Latinos, ispanici, sudamericani: breve guida pratica

Sono tanti i termini veicolati dai media per descrivere la condizione di chi, emigrato dall’America del Sud, vive stabilmente negli Stati Uniti: spesso queste parole sono confuse fra loro ed usate erroneamente, andando a descrivere un quadro non realistico che peggiora le discriminazioni preesistenti, i pregiudizi e che complica un’oggettiva comprensione del fenomeno. Iniziamo proprio con questo importante distinguo. I latinos, o sudamericani, sono le persone provenienti da una qualsiasi delle Nazioni sudamericane, siano esse di lingua spagnola o meno (argentini e brasiliani sono entrambi latinos e sudamericani, per esempio, nonostante i primi siano ispanofoni e i secondi portogofoni); gli ispanici sono invece individui originari di un qualunque Paese di lingua spagnola, sia esso in America o in Europa (fondamentalmente, uno spagnolo e un colombiano sono entrambi ispanici, seppur provengano da due continenti differenti). La minoranza latina è una delle più importanti, radicate e numerose negli USA, contando ben 23 milioni di membri registrati negli ultimi censimenti, cifra però sicuramente inferiore alla realtà dei fatti, a cause delle tante persone poste nella stessa situazione di Alba di Jane the Virgin. In alcune città, come per esempio Miami o Los Angeles, i latinos costituiscono ben il 45% della popolazione, sorpassando di dieci punti percentuali i bianchi e di venticinque i neri. La comunità è però in costante crescita, portando diversi problemi sia a livello politico-economico, che a livello culturale e sociale fra i cittadini americani e nelle istituzioni a stelle e strisce.
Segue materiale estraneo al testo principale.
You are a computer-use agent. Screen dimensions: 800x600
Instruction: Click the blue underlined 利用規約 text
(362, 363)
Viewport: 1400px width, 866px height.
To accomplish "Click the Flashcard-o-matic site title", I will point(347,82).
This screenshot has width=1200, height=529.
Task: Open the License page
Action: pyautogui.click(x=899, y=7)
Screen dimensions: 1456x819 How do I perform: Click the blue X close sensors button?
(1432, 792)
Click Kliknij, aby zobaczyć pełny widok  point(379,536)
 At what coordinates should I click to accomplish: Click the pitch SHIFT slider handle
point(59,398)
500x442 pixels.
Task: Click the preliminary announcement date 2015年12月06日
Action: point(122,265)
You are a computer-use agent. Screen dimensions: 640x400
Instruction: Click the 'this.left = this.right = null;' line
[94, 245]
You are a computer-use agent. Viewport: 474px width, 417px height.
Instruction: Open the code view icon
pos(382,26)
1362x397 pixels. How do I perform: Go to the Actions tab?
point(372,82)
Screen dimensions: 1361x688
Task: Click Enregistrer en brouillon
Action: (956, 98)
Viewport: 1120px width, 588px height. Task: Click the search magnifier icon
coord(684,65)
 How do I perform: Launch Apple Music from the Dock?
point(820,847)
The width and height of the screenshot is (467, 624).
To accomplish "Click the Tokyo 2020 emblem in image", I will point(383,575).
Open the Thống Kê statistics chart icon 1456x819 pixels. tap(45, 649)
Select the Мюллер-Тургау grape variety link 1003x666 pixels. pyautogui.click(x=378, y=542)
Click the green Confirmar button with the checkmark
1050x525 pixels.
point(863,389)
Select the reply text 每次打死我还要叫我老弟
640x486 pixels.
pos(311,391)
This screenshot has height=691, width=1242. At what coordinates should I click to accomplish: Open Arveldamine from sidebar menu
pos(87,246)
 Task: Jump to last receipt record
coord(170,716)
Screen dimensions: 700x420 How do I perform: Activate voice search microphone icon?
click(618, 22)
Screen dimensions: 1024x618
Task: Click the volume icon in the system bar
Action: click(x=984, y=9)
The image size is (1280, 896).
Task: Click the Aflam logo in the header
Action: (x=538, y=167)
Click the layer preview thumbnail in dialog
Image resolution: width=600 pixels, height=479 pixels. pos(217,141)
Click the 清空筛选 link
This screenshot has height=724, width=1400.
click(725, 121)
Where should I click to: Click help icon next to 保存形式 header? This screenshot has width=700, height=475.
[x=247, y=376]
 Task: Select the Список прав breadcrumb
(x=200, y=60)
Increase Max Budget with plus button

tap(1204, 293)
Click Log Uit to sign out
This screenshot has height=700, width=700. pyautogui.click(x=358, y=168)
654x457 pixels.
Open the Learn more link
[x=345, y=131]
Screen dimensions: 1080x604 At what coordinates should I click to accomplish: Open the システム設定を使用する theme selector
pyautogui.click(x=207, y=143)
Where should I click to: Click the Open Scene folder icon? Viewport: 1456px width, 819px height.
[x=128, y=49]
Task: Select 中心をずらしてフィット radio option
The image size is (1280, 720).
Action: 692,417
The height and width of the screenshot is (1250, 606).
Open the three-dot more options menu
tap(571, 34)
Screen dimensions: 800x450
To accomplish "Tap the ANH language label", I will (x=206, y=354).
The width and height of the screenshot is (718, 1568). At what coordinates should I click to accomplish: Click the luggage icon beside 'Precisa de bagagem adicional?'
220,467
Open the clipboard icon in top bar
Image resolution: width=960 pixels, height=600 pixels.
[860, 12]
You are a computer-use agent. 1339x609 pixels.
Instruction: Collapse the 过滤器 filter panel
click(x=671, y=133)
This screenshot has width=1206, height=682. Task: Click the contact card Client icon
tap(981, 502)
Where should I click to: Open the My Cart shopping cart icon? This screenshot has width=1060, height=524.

Quarto grado ai latinos statunitensi

Cercando di non generalizzare troppo ed erroneamente, cerchiamo ora di tracciare un profilo ideale di un normale latino abitante negli Stati Uniti. Sebbene i sudamericani immigrati siano distribuiti in tutte le classi sociali, spesse volte appartengono alle fasce più umili e dal reddito più basso. Ciò li porta a vivere nei quartieri meno abbienti delle grandi città, dove spopolano le gang di latinos, spesso rivali delle gang afroamericane: sono estremamente comuni le notizie di scontri, vendette e rivendicazioni da parte di queste due fazioni, che lasciano i sobborghi nella paura. E’ ancora oggi molto diffusa la scarsissima conoscenza dell’inglese: buona parte degli ispanici continuano a parlare la loro lingua madre sia in famiglia, che in contesti relazionali e alle volte istituzionali. Negli ultimi anni è nato però lo spanglish, fenomeno linguistico mescolante grammatica, sintassi e terminologia spagnola e inglese-americana: il risultato è una conoscenza spesso imperfetta di entrambi gli idiomi e una difficilissima comprensione da parte dei cittadini americani. Parlando di istruzione, la maggior parte dei latinos si ferma alla scuola superiore; pochissimi proseguono con studi accademici, vista anche la carente situazione economica e lo scarso livello delle high school dei quartieri ispanici. Solamente una ristrettissima parte di essi detiene un’assicurazione sanitaria e ancora oggi i ruoli istituzionali e politici ricoperti da sudamericani si aggirano su una percentuale misera. Ancora aperto rimane il problema della cittadinanza americana e dell’immigrazione irregolare: nell’attesa che molte altre Alba vengano finalmente regolarizzate, aspettiamo ulteriori leggi su questi temi caldi, divenuti bollenti nell’epoca della presidenza Trump.